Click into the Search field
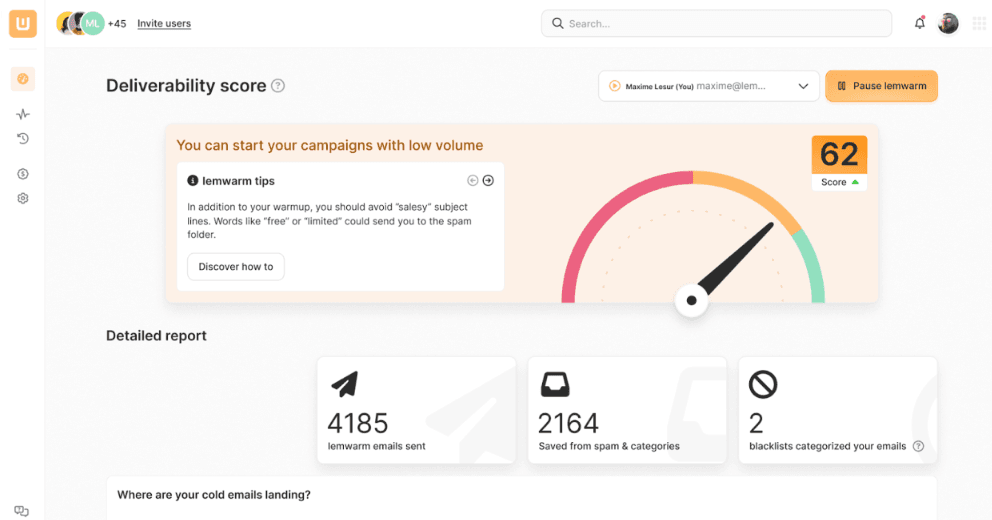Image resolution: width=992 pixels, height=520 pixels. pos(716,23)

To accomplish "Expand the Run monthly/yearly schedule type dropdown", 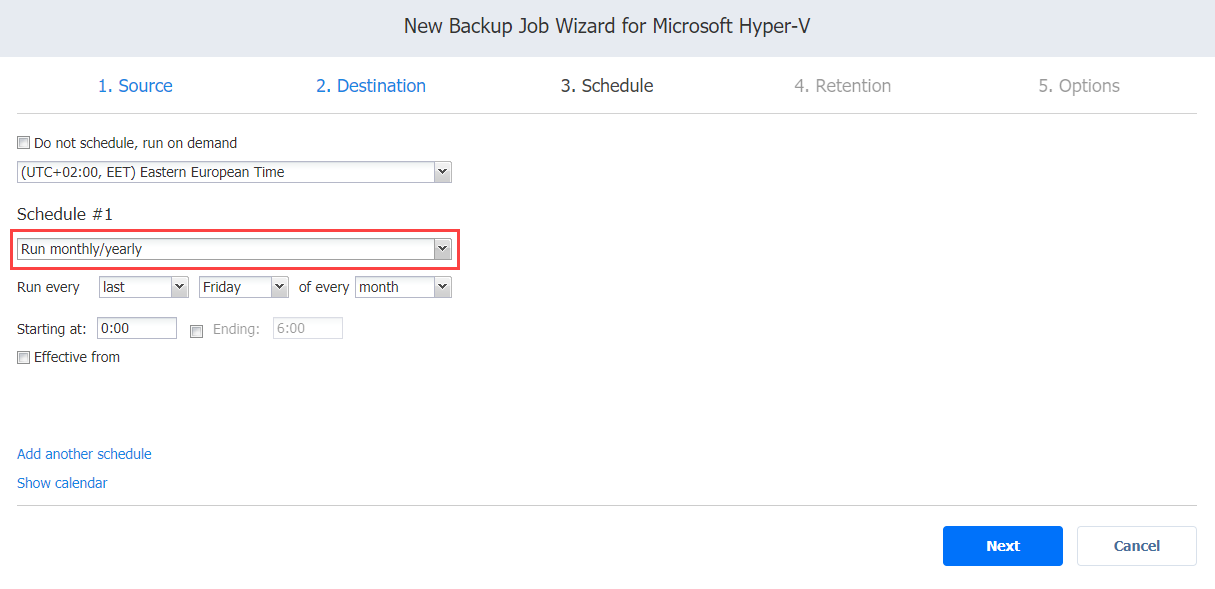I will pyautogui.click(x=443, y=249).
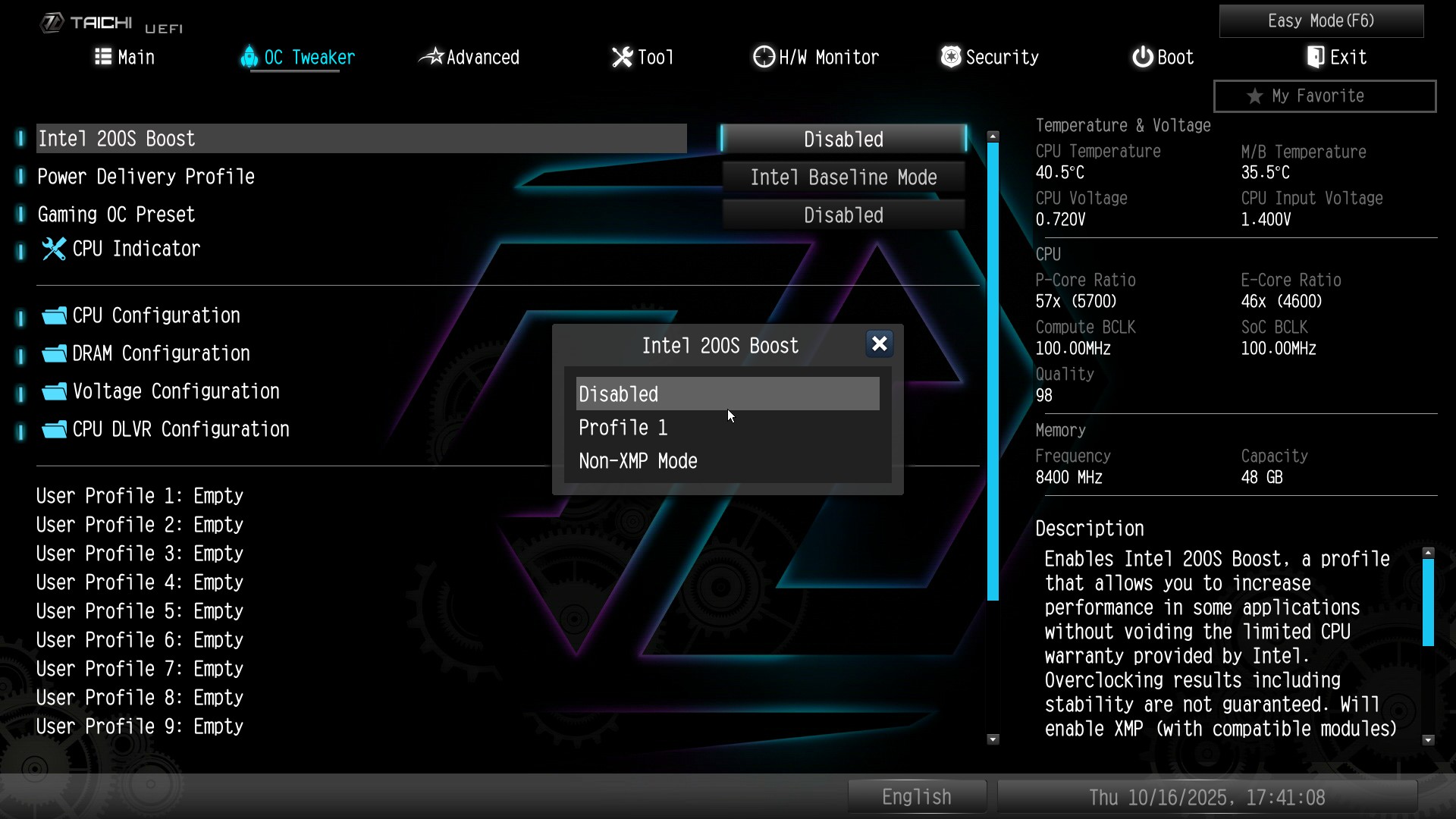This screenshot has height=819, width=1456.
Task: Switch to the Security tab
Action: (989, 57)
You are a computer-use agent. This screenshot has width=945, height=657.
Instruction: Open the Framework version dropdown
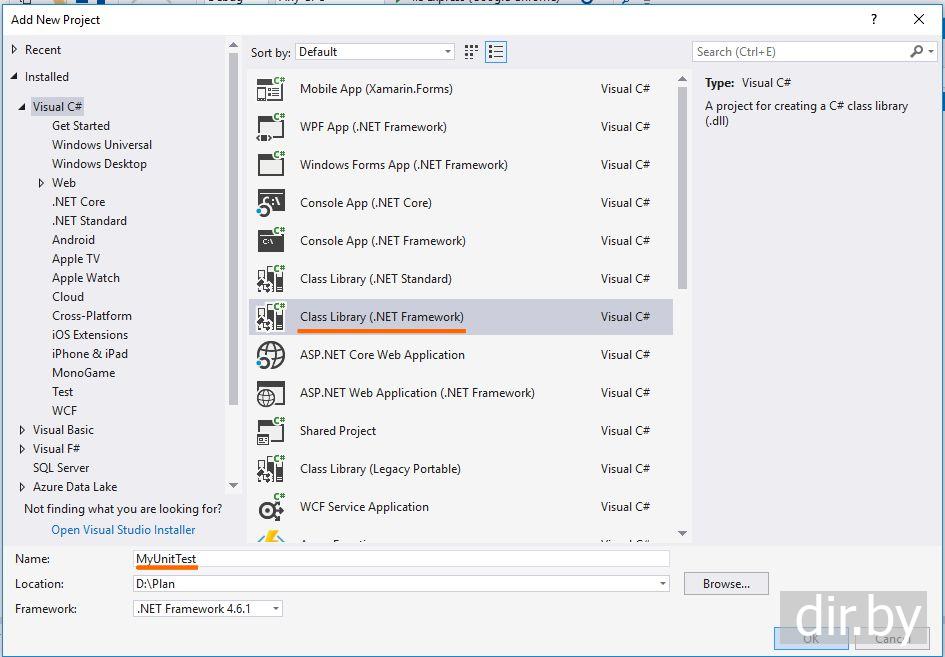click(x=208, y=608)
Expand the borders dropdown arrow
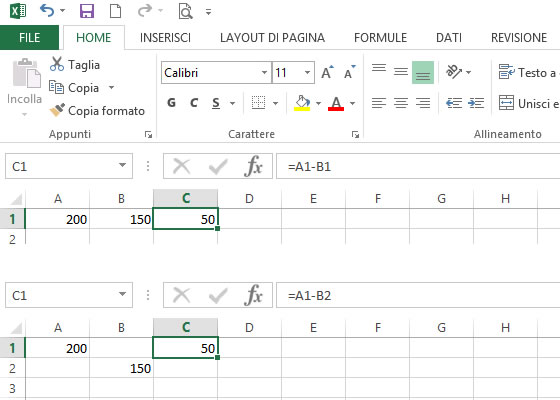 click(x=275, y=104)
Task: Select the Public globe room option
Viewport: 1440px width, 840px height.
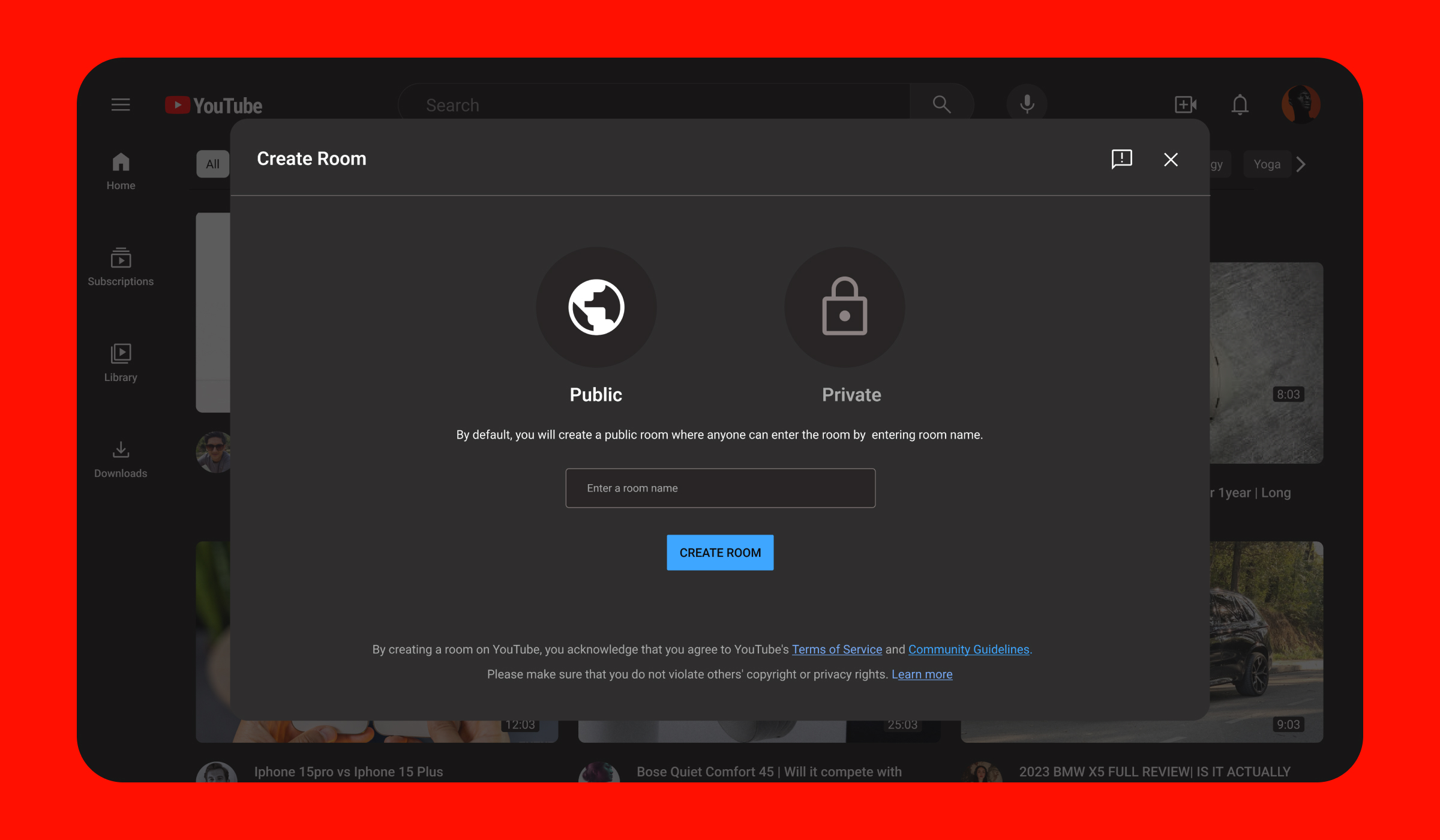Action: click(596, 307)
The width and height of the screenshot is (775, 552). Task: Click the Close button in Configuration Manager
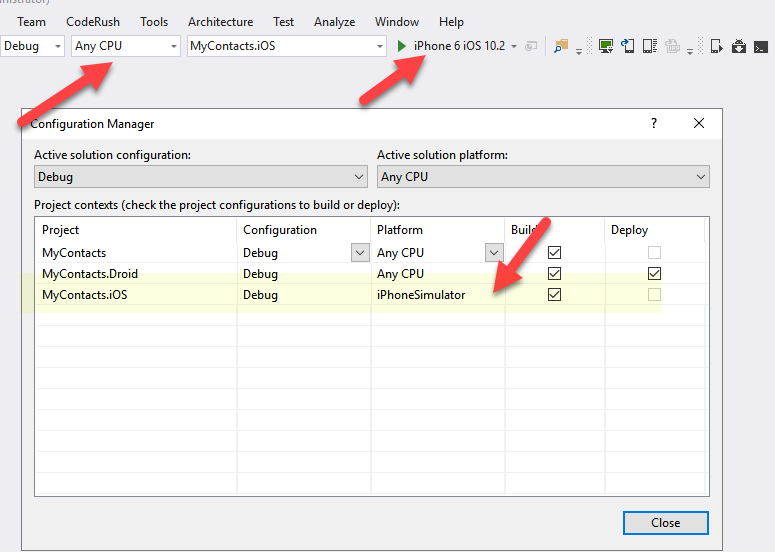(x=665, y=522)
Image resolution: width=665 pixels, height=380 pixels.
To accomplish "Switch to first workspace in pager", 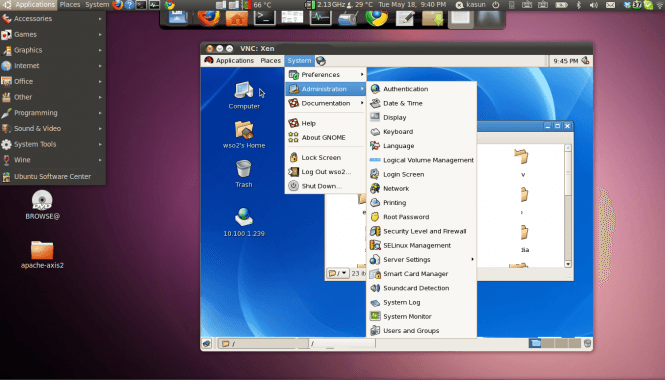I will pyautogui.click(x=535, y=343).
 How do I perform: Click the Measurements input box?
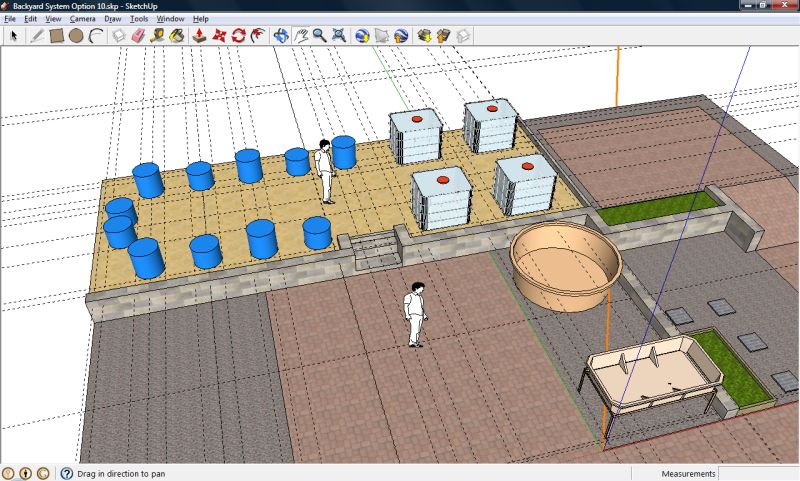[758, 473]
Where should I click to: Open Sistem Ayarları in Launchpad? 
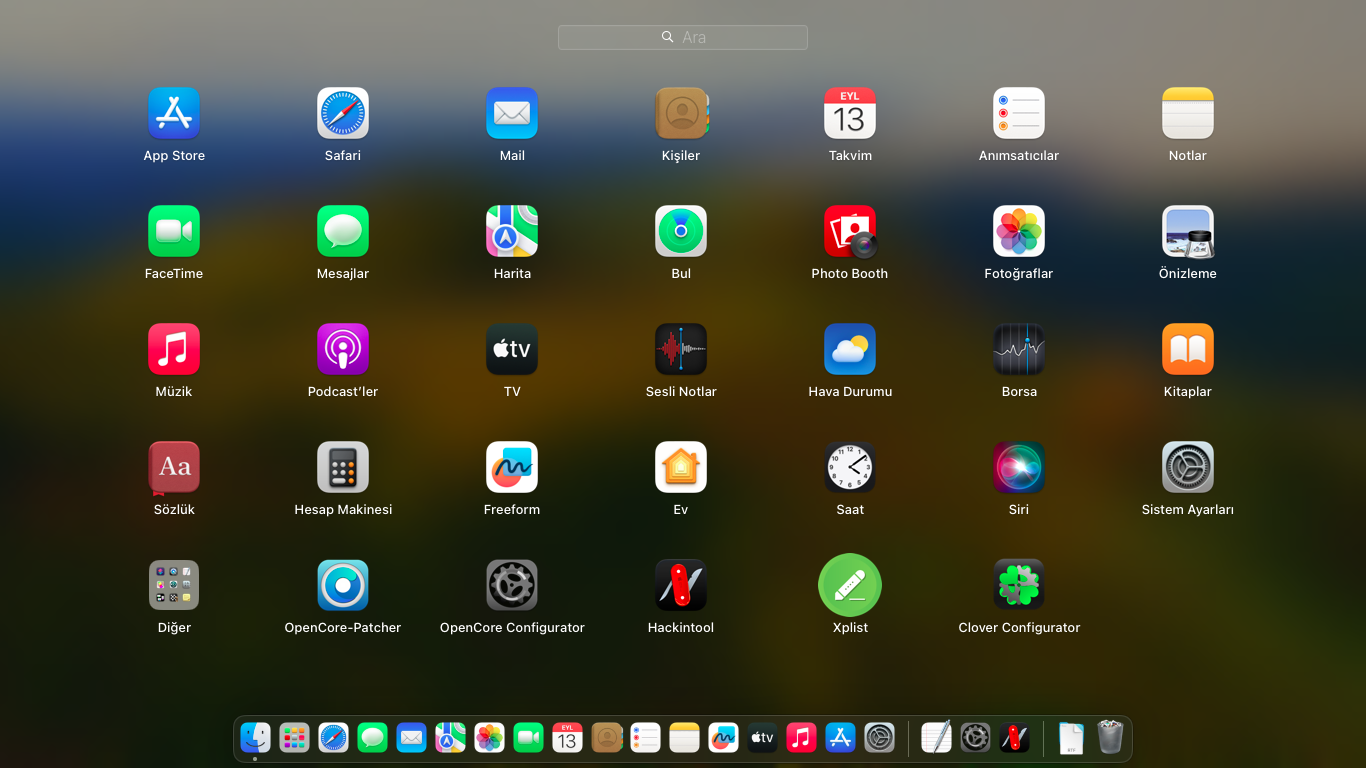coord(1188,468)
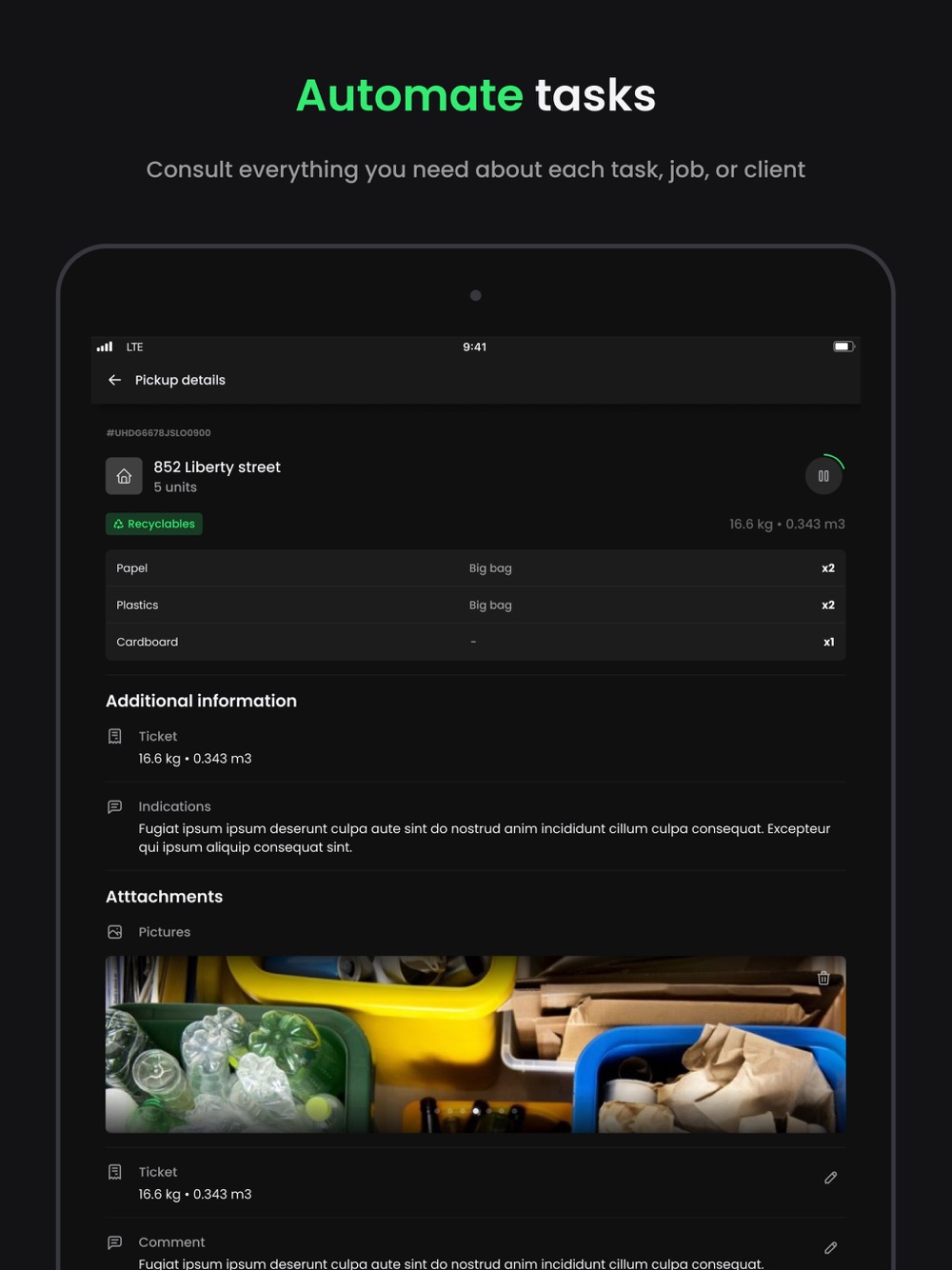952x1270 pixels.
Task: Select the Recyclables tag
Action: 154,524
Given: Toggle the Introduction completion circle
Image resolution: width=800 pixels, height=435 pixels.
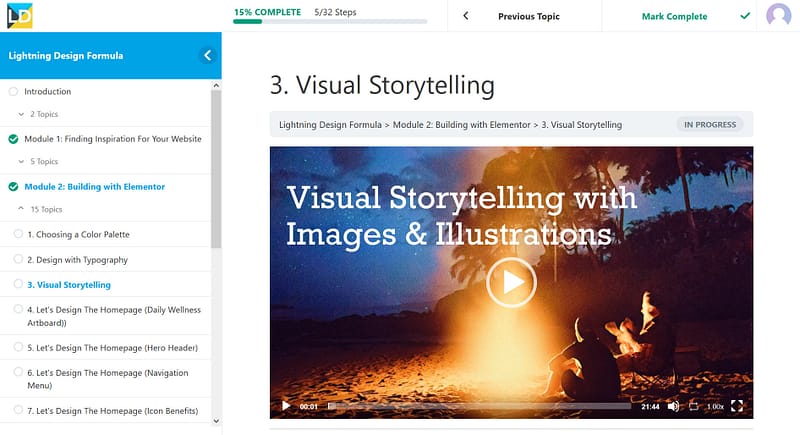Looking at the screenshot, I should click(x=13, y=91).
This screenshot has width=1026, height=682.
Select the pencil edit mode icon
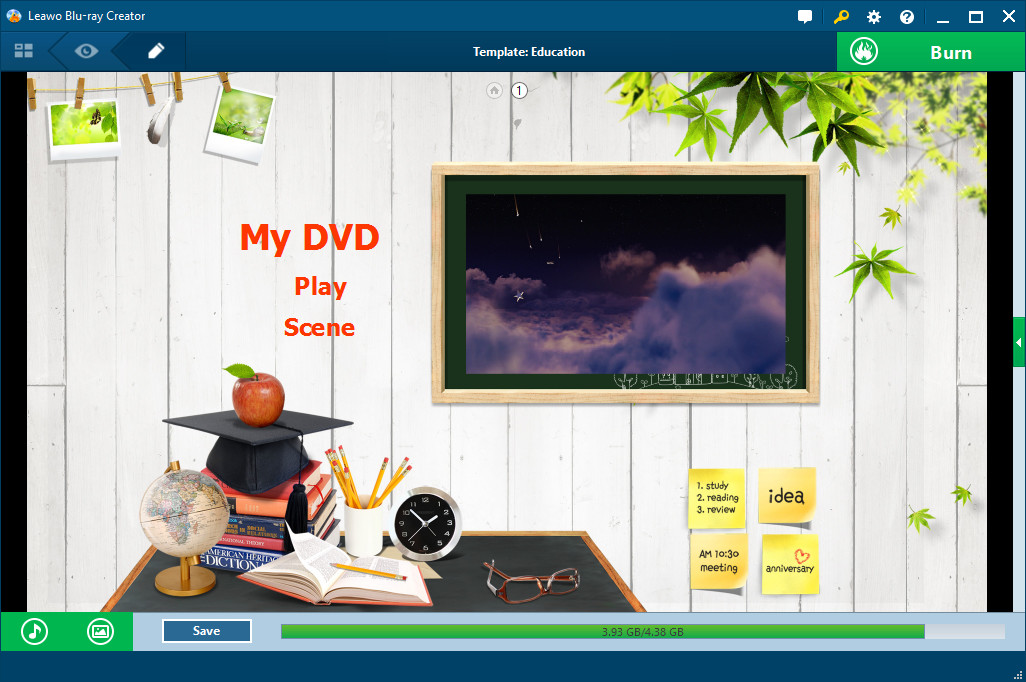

• Set problem:
Copy out the stretch of the records from the line containing "You are a computer-use" through the line containing "Action: click(596, 307)", both lines included, reproducing each line verbatim. Omit the pictures from your copy.

• Finished exercise:
You are a computer-use agent. This screenshot has width=945, height=657.
Instruction: Open the Framework version dropdown
click(x=208, y=608)
Expand the borders dropdown arrow
 click(x=275, y=104)
Task: Select the Public globe room option
Viewport: 1440px width, 840px height.
Action: click(596, 307)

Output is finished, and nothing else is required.